Power BI’s Broken Totals – Myth Debunked

Are Power BI Totals Really Broken?

Let’s get one thing clear right at the start, no, Power BI totals are not broken. There is no “it depends” this time. What some interpret as broken behaviour is actually how DAX and the underlying model are designed to work.

This post is not personal, it is purely scientific and technical. While I have great respect for Greg and his significant contributions to the Power BI community, I disagree with the use of the word “BROKEN.” It sounds dramatic but does not reflect the full truth. Totals in Power BI behave exactly as the model and the maths define them to. Want to know why? Keep reading.

Why this matters

When someone with Greg’s influence keeps saying totals are “broken”, it really affects how new users see Power BI. Some even start thinking the tool itself is not reliable, when what they are seeing is actually how different reporting tools do their calculations in different ways.

It helps to know the main calculation styles that these tools use:

  • Cell based: This is what you get in worksheet formulas and classic PivotTables that use Excel ranges. Totals are just simple sums of the shown items, with no model or relationships behind the scene.
  • Model driven: This is how Power BI works and also Excel PivotTables that use the Data Model (Power Pivot) or connect to a tabular dataset. Measures are calculated again for every context, so totals depend on how filters and relationships are set.
  • Query driven: Tools like Paginated Reports work this way.

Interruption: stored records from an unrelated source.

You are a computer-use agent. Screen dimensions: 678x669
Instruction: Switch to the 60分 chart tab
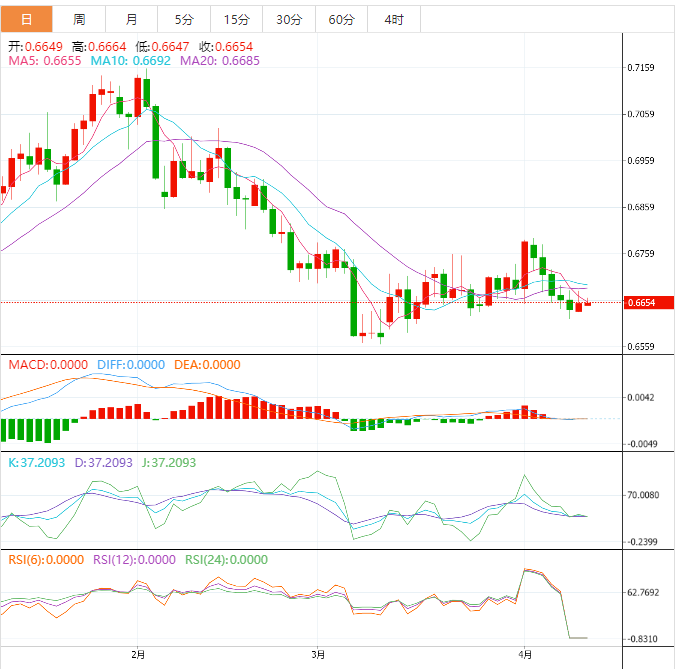(341, 19)
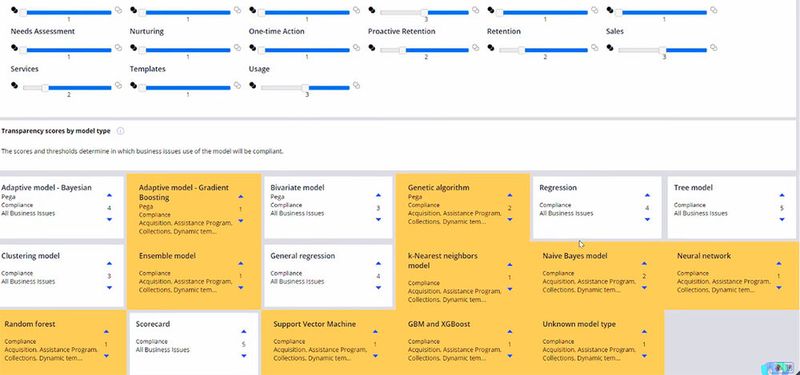Click black pill icon left of Proactive Retention slider
The image size is (800, 375).
[x=371, y=47]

The report runs a query, for example SQL or DAX, gets the dataset, and then sums or averages values in the report design. The author decides how each total should be calculated.
  • Hybrid (query and context driven): Tableau fits in here. It gets the data through a query but also lets you change the level of detail and how totals behave in the visual. So sometimes it acts like a query tool and sometimes more like a model one.

Most of the confusion happens when people compare results from these tools as if they all worked the same way. Once you understand the difference between cell based, model driven, query driven, and hybrid tools, the way Power BI shows its totals starts to make full sense.

The problem that started it

Greg’s long-running example uses a small table with a single column of numbers and a DAX measure like this:

SUMX(SampleData, SampleData[Amount]) - 10

In the total row, the result shows 590, while he expects 580 (two groups of 290 each). Based on that, he argues that Power BI totals are “wrong”.

But DAX is only doing what it is told to do. In this measure, the subtraction of 10 happens after the total amount is calculated, not for each row. If the intention was to take 10 away per row, then the measure should be written like this:

SUMX(SampleData, SampleData[Amount] - 10)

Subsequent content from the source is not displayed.